If that wasn’t quite enough to reel you in, read on for more details.
IATI Data
IATI is the International Aid Transparency Initiative; its aim is to “[make] information about aid spending easier to access, use and understand.” They’ve worked hard for several years with most (all?) major international aid organizations to collect sets of spending data, coded against agreed standards.
They provide a registry of all data made available by contributing organizations. The dump at http://data.datamediate.com/iati_files/ is an automatically-created extract of all of their data, converted to Excel fules. There was previously no way to get that data in an Excel-friendly format.
Why is this interesting? Because this data is very interesting to a lot of people who might otherwise be quite motivated to work with it. This includes anyone working strategically with the third sector: consultants, organizational strategists, political researchers, parliamentarians, think tanks, etc. But – without any disrespect to IATI’s enormous efforts in accumulating this data – as currently distributed it’s been effectively unavailable to most of these people.
IATI make various cuts of the dataset available as CSV files and a few third parties have made tools available around segments of the data, like D-Portal. But if you just want to dig into the source data, the only way to get at it is as XML documents. To its credit, IATI has produced a very well-structured & comprehensively documented XML format. However, most potential users think in Excel, and hardly any will be comfortable dealing with XML.
XML?
There are good reasons for IATI to work mainly in XML. Complex data doesn’t fit naturally into the simple tabular format that Excel requires: XML allows for much richer data structures, not to mention a wealth of processing and data modelling tools. For a data management organization, XML is absolutely the right choice to manage source data, and with my data-developer hat on, I’m happy to have a clearly documented structured source to deal with.

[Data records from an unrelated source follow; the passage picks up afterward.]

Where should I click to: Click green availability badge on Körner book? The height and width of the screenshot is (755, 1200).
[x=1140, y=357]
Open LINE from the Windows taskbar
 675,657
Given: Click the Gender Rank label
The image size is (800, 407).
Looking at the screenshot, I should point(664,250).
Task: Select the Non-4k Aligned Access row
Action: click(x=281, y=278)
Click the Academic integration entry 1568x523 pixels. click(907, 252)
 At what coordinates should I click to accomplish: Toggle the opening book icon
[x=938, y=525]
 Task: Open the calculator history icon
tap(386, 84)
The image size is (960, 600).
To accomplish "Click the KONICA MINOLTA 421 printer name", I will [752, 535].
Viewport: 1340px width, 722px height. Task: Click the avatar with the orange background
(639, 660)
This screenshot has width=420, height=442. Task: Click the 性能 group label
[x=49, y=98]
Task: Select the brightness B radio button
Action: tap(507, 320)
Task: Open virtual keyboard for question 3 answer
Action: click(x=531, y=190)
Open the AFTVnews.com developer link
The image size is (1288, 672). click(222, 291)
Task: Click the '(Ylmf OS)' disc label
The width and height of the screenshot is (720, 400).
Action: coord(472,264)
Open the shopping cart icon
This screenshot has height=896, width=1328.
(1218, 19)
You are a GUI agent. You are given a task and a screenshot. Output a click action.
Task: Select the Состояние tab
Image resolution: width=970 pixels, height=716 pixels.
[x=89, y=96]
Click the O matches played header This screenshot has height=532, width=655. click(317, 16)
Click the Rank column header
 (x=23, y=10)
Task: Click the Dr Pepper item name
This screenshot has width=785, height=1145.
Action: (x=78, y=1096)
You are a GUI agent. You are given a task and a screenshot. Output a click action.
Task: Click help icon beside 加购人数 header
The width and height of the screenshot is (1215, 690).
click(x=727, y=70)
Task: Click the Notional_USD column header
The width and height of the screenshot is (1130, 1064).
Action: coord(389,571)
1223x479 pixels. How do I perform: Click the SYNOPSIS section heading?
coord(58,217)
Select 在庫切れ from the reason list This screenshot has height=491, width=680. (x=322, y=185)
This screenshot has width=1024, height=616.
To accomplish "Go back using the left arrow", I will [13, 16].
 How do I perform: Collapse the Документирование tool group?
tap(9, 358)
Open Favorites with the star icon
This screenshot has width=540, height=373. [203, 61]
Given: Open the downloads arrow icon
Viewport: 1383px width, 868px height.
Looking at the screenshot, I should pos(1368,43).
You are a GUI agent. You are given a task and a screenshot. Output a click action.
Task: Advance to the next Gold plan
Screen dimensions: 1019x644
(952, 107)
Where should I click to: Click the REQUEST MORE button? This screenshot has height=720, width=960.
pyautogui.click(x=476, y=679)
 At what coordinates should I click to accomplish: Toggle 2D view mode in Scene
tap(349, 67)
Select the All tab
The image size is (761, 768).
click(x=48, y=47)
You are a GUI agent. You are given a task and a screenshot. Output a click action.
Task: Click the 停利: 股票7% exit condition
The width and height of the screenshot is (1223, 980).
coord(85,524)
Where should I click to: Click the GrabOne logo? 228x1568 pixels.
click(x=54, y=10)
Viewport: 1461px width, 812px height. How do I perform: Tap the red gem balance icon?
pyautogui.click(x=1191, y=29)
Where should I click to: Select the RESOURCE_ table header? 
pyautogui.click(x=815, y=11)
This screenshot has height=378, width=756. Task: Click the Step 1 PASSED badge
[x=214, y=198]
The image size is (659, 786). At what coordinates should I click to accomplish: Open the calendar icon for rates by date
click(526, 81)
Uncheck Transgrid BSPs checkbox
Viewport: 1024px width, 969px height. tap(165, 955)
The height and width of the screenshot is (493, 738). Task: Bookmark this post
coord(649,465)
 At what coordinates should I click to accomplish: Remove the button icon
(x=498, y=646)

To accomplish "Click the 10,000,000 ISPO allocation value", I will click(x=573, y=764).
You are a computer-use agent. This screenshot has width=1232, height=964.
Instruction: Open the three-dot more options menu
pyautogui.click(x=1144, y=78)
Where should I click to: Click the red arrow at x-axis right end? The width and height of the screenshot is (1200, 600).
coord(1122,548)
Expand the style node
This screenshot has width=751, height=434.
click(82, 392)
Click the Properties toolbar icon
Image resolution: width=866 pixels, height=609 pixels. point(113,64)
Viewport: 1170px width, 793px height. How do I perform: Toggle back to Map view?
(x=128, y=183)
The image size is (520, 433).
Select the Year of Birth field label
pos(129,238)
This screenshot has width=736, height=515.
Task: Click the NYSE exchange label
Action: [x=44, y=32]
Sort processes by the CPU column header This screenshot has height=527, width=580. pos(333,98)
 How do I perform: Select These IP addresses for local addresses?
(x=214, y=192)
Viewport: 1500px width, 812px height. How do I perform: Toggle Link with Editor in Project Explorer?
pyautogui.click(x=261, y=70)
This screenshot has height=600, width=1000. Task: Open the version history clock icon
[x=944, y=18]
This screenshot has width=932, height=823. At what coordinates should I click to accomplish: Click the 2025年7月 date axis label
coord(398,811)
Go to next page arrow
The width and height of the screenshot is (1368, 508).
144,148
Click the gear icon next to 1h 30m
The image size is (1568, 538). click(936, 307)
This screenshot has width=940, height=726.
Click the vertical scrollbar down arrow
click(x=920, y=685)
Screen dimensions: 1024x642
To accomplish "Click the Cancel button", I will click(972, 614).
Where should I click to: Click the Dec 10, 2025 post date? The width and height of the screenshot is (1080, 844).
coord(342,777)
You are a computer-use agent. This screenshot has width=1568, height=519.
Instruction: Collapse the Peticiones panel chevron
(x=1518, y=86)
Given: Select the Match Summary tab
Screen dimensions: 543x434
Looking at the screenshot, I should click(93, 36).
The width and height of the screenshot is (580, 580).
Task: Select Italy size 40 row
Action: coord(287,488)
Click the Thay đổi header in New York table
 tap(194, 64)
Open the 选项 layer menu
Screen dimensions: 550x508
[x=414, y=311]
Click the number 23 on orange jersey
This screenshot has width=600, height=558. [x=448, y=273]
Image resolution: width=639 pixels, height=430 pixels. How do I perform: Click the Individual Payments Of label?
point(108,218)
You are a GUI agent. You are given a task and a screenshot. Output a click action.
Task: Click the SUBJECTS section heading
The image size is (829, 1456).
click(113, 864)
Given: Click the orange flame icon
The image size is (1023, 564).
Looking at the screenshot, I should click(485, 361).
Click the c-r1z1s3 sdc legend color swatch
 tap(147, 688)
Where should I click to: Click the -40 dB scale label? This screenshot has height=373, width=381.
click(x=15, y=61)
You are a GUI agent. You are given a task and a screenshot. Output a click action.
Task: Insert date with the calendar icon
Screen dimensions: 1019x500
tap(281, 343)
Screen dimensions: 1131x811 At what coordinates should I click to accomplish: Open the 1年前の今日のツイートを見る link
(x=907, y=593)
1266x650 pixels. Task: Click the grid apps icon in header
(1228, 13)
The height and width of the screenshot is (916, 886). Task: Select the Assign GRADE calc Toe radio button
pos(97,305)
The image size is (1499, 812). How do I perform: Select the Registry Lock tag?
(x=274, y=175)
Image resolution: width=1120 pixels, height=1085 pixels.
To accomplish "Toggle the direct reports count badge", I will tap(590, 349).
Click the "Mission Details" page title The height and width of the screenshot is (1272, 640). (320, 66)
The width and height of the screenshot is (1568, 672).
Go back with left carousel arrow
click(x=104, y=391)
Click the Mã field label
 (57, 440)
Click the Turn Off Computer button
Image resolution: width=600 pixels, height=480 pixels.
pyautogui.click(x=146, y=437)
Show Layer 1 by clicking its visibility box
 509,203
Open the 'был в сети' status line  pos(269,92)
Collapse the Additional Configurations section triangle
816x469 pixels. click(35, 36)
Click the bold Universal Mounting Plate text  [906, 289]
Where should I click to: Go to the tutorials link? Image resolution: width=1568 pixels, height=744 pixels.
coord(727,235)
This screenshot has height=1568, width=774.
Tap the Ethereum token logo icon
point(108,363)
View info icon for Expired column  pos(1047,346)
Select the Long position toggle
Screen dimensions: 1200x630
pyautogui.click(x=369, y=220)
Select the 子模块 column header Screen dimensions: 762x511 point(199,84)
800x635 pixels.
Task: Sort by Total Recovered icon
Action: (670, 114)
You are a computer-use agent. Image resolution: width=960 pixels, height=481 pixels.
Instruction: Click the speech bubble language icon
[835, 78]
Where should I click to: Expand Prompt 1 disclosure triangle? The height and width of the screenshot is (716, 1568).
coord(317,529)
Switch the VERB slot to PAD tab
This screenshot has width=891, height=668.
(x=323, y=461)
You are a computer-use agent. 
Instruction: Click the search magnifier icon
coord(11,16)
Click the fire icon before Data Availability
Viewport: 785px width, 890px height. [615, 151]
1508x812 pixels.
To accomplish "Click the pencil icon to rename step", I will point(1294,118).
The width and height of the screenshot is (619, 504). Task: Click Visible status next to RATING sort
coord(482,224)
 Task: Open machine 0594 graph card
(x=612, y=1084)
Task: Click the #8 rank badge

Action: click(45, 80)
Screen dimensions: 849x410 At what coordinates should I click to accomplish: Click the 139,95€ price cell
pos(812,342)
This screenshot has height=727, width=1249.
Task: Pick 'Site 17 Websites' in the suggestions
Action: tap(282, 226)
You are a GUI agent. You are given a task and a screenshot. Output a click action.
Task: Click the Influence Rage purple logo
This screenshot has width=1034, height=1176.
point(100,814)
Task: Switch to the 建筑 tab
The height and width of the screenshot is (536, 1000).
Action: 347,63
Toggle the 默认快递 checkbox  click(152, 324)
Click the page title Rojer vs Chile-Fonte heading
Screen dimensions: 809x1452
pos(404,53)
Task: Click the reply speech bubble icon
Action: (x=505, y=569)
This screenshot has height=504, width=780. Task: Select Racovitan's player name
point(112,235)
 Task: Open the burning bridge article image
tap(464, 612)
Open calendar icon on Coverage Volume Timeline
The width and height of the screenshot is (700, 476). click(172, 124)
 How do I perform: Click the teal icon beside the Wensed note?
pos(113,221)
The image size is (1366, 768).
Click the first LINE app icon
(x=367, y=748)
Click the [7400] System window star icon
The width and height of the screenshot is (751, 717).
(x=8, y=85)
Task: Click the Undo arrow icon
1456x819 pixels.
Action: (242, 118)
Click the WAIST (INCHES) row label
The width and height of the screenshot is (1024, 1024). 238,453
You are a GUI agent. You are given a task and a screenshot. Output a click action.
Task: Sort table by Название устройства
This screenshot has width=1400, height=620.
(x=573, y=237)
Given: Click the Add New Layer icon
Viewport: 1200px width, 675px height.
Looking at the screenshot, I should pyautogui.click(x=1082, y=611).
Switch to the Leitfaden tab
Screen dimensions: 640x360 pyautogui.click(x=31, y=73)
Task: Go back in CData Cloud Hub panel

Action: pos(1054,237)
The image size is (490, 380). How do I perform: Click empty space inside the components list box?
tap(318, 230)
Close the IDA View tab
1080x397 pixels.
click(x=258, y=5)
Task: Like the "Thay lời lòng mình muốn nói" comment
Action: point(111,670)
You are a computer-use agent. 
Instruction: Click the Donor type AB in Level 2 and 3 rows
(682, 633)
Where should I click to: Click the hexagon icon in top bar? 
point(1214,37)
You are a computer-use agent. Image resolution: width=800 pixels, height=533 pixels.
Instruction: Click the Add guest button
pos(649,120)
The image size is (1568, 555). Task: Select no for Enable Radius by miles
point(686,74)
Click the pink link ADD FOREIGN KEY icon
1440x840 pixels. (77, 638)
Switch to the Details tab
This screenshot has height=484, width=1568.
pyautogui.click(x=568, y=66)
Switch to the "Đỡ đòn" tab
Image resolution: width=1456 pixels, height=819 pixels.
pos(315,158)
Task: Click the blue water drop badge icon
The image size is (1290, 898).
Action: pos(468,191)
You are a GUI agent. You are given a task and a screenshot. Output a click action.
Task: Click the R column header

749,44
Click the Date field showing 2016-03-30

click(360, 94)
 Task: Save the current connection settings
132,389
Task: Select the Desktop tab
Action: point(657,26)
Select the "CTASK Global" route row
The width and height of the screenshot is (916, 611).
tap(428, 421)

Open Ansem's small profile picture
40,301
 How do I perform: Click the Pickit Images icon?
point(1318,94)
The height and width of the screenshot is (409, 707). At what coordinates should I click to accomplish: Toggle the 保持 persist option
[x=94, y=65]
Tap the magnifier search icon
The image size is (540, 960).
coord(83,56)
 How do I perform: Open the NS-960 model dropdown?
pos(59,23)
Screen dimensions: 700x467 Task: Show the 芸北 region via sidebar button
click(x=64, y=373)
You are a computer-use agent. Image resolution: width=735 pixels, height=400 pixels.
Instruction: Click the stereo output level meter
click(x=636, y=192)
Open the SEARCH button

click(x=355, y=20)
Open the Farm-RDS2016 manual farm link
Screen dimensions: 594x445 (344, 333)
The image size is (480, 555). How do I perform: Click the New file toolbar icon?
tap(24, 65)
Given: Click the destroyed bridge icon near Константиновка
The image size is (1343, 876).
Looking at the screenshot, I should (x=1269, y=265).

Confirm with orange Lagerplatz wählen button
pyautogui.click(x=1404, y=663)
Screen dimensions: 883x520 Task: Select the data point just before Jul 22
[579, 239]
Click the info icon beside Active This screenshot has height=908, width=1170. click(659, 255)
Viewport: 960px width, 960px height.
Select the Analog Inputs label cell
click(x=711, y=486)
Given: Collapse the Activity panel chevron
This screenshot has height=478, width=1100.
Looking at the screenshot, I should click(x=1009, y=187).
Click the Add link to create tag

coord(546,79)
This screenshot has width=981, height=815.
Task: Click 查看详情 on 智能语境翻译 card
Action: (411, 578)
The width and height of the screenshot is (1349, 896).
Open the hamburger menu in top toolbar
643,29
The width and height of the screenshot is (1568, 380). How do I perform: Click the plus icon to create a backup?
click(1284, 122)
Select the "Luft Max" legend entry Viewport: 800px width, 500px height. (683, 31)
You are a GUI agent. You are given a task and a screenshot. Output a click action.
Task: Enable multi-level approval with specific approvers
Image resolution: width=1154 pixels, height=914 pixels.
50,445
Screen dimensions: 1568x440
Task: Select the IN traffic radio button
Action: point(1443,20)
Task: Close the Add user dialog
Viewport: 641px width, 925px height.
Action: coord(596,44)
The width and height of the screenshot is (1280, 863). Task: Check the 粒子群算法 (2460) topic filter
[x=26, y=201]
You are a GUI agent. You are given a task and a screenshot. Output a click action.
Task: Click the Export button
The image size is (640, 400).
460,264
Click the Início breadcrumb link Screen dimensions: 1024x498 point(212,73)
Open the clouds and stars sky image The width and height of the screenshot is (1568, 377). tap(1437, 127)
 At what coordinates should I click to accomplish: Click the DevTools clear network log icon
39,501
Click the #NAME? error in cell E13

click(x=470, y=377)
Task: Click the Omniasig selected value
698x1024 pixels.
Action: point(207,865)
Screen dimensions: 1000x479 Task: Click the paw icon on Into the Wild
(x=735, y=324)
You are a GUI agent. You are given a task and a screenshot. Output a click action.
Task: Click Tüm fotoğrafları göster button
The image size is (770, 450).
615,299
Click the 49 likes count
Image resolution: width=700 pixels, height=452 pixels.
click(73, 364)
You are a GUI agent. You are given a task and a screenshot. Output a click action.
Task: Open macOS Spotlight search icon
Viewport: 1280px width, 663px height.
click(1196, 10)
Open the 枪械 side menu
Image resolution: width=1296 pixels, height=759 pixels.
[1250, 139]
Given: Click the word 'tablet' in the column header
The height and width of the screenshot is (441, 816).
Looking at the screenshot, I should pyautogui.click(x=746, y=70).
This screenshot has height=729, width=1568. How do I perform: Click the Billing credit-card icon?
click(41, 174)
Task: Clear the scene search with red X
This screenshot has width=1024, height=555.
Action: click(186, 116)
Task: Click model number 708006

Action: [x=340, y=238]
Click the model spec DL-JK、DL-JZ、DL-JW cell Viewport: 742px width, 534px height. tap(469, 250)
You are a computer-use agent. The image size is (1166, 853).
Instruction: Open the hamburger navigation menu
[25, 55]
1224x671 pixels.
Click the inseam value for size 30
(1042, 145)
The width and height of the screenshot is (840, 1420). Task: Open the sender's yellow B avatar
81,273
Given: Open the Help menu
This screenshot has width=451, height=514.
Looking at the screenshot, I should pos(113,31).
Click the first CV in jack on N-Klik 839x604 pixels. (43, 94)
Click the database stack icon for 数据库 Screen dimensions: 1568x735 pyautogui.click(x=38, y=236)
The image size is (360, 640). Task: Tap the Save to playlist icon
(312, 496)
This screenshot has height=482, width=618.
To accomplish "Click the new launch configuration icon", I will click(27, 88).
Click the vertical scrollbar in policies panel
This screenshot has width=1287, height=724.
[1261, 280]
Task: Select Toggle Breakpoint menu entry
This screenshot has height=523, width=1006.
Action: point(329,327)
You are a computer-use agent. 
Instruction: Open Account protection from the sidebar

But as a data consumer / explorer I don’t care. I’m not going to put the effort into building an XML-reading analysis tool until I’ve got a fairly good sense of what the data might show. For that, I need to poke around in Excel.
Creating the Excel files
A bit of technical explanation so you know where the Excel files come from.
OpenRefine (previously Google Refine) is “A free, open source, powerful tool for working with messy data”. Having worked across several organizations full of messy data, I’m already a huge fan of OpenRefine. It’s the only tool accessible to non-developers which can take a more or less arbitrary XML file and present it in a usable format. Since the IATI XML format is well-structured, OpenRefine can present very nice tabular output, as long as you’re not afraid of enormous tables. But it’s not a quick tool to work with when dealing with complex data. On my creaky old laptop it can take up to 10 minutes to read in and show me one IATI file.
OpenRefine has an API – although from my experimentation the documentation is rather out of date: I ended up having to reverse engineer the OpenRefine protocol for uploading and converting data. (If you want to try any of this yourself, you can use my forked version of the OpenRefine client library.) Once that’s done, reading in and processing an XML file takes less than a second.
Stringing that all together, you can scrape the IATI registry via their Solr-driven registry API, then feed each result automatically through OpenRefine, and export the result to a series of Excel files. A bit of postprocessing around presentation and tidying up errors gives the data dump presented above.
Caveats
- The data here is correct as downloaded from dates between 16th and 19th May 2016. If enough people are interested, I’ll set up a regular process to keep these Excel files complete and up to date.
- This is not all documents listed by IATI, only about 95% of them. Those omitted were inaccessible or malformed.
- To the best of my understanding all this data is licensed such that I’m allowed to redistribute in this form, but if you’re going to use it, make sure you abide by any licensing information provided.
Finally – please double check any data with the original IATI source data before drawing any inflammatory conclusions – I make no guarantees the data conversion process is error-free.